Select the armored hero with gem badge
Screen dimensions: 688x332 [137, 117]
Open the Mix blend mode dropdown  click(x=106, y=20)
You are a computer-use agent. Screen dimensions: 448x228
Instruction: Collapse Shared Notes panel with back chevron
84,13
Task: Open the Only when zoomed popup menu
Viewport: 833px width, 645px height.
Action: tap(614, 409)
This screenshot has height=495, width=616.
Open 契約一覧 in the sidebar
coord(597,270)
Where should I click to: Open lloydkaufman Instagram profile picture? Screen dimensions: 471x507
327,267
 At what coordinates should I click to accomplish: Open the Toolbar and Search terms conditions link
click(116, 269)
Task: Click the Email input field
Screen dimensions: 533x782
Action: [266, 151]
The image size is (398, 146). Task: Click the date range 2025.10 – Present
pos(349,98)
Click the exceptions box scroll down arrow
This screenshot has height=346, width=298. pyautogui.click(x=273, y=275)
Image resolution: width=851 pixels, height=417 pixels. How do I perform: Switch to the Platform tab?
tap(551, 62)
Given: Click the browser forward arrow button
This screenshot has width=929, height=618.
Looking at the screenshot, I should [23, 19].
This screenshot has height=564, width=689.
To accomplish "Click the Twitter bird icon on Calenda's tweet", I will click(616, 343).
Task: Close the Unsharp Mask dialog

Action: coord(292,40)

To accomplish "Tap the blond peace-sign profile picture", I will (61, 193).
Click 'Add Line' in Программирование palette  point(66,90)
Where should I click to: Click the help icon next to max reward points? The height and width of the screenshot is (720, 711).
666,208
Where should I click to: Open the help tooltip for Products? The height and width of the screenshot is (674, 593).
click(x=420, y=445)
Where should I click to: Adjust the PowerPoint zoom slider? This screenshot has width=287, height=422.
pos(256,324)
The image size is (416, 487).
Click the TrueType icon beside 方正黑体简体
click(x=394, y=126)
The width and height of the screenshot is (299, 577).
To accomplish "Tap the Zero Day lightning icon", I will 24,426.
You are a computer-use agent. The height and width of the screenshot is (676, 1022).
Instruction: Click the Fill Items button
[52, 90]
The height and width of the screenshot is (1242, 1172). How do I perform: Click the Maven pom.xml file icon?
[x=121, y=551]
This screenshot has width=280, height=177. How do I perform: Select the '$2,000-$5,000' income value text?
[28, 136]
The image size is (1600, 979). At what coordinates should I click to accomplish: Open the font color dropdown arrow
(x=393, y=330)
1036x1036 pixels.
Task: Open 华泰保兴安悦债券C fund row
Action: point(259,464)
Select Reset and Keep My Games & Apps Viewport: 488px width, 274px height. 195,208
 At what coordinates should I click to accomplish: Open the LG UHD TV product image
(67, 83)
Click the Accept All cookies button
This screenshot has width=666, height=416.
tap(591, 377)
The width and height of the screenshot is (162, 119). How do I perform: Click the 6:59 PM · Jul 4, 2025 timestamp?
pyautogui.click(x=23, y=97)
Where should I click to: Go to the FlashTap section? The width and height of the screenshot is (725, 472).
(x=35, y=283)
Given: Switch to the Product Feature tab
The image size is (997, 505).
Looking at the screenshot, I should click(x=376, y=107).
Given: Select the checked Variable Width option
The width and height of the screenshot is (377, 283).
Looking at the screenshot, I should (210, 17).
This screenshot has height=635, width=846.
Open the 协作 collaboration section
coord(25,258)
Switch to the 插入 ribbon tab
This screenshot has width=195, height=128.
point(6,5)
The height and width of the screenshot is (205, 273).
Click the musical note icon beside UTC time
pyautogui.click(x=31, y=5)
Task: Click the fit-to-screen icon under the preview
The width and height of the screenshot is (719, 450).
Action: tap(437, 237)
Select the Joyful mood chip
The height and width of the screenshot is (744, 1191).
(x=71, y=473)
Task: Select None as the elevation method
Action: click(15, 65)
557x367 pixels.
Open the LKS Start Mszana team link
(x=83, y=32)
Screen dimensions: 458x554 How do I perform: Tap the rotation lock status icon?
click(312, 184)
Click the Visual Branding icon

——

* **Task to complete**
Line by line, repeat the data exactly.

* **Task result**
Select the armored hero with gem badge
Screen dimensions: 688x332 [137, 117]
Open the Mix blend mode dropdown  click(x=106, y=20)
You are a computer-use agent. Screen dimensions: 448x228
Instruction: Collapse Shared Notes panel with back chevron
84,13
Task: Open the Only when zoomed popup menu
Viewport: 833px width, 645px height.
Action: tap(614, 409)
This screenshot has height=495, width=616.
Open 契約一覧 in the sidebar
coord(597,270)
Where should I click to: Open lloydkaufman Instagram profile picture? Screen dimensions: 471x507
327,267
 At what coordinates should I click to accomplish: Open the Toolbar and Search terms conditions link
click(116, 269)
Task: Click the Email input field
Screen dimensions: 533x782
Action: [266, 151]
The image size is (398, 146). Task: Click the date range 2025.10 – Present
pos(349,98)
Click the exceptions box scroll down arrow
This screenshot has height=346, width=298. pyautogui.click(x=273, y=275)
Image resolution: width=851 pixels, height=417 pixels. How do I perform: Switch to the Platform tab?
tap(551, 62)
Given: Click the browser forward arrow button
This screenshot has width=929, height=618.
Looking at the screenshot, I should [23, 19].
This screenshot has height=564, width=689.
To accomplish "Click the Twitter bird icon on Calenda's tweet", I will click(616, 343).
Task: Close the Unsharp Mask dialog

Action: coord(292,40)

To accomplish "Tap the blond peace-sign profile picture", I will (61, 193).
Click 'Add Line' in Программирование palette  point(66,90)
Where should I click to: Click the help icon next to max reward points? The height and width of the screenshot is (720, 711).
666,208
Where should I click to: Open the help tooltip for Products? The height and width of the screenshot is (674, 593).
click(x=420, y=445)
Where should I click to: Adjust the PowerPoint zoom slider? This screenshot has width=287, height=422.
pos(256,324)
The image size is (416, 487).
Click the TrueType icon beside 方正黑体简体
click(x=394, y=126)
The width and height of the screenshot is (299, 577).
To accomplish "Tap the Zero Day lightning icon", I will 24,426.
You are a computer-use agent. The height and width of the screenshot is (676, 1022).
Instruction: Click the Fill Items button
[52, 90]
The height and width of the screenshot is (1242, 1172). How do I perform: Click the Maven pom.xml file icon?
[x=121, y=551]
This screenshot has width=280, height=177. How do I perform: Select the '$2,000-$5,000' income value text?
[28, 136]
The image size is (1600, 979). At what coordinates should I click to accomplish: Open the font color dropdown arrow
(x=393, y=330)
1036x1036 pixels.
Task: Open 华泰保兴安悦债券C fund row
Action: point(259,464)
Select Reset and Keep My Games & Apps Viewport: 488px width, 274px height. 195,208
 At what coordinates should I click to accomplish: Open the LG UHD TV product image
(67, 83)
Click the Accept All cookies button
This screenshot has width=666, height=416.
tap(591, 377)
The width and height of the screenshot is (162, 119). How do I perform: Click the 6:59 PM · Jul 4, 2025 timestamp?
pyautogui.click(x=23, y=97)
Where should I click to: Go to the FlashTap section? The width and height of the screenshot is (725, 472).
(x=35, y=283)
Given: Switch to the Product Feature tab
The image size is (997, 505).
Looking at the screenshot, I should click(x=376, y=107).
Given: Select the checked Variable Width option
The width and height of the screenshot is (377, 283).
Looking at the screenshot, I should (210, 17).
This screenshot has height=635, width=846.
Open the 协作 collaboration section
coord(25,258)
Switch to the 插入 ribbon tab
This screenshot has width=195, height=128.
point(6,5)
The height and width of the screenshot is (205, 273).
Click the musical note icon beside UTC time
pyautogui.click(x=31, y=5)
Task: Click the fit-to-screen icon under the preview
The width and height of the screenshot is (719, 450).
Action: tap(437, 237)
Select the Joyful mood chip
The height and width of the screenshot is (744, 1191).
(x=71, y=473)
Task: Select None as the elevation method
Action: click(15, 65)
557x367 pixels.
Open the LKS Start Mszana team link
(x=83, y=32)
Screen dimensions: 458x554 How do I perform: Tap the rotation lock status icon?
click(312, 184)
Click the Visual Branding icon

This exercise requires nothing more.